First, I would like to say how happy I am to have been invited to join this great group of writers in contributing to The Prosers blog. In a field where rejection is so common, to receive an invitation is refreshing, and flattering.
Speaking of rejection, I got one earlier today. Not a big deal – I knew the story wasn't a brilliant fit, but I had stuff at all the other pro markets and I needed someplace to send it. Besides, I believe it's the editor's job to reject the story, not mine. You never know what might catch an editor's fancy.

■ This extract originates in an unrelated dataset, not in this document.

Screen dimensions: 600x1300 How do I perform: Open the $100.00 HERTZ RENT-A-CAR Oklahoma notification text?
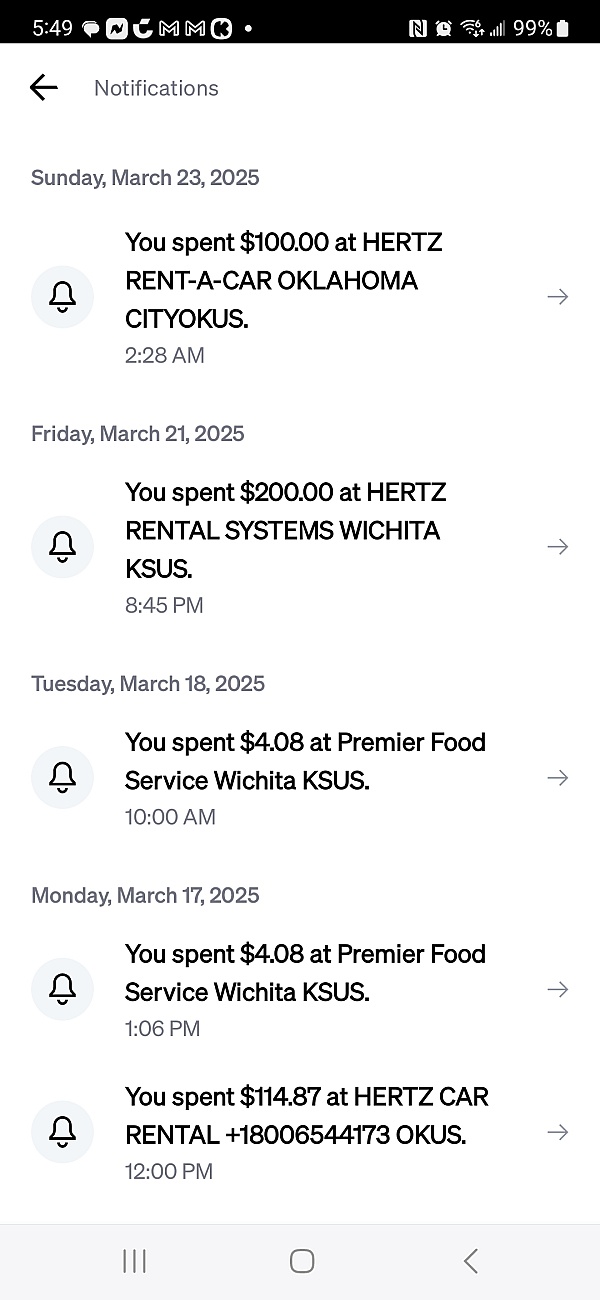coord(284,281)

After writing for a while, you tend to get a thick skin regarding rejections. You realize that it's not personal and it's not always because there's fault with the story. And yet, sometimes there is one rejection that stings. And that rejection kicks you in the slats and it hurts no matter how much logic tells you it shouldn't. Worse yet, this is the rejection that takes you down the evil road where you start doubting your abilities and wonder if you'll ever sell anything ever again. Once you're on that road, it's easy to avoid writing because you're afraid it'll all just be crap anyway.
So what do you do?
Keep writing is the pat answer, but it's not always the right one. You might need a day or two off for an emotional reset. That's okay as long as you don't do it with every rejection, or stay away too long. The writing muscles in your brain get rusty fast without regular use.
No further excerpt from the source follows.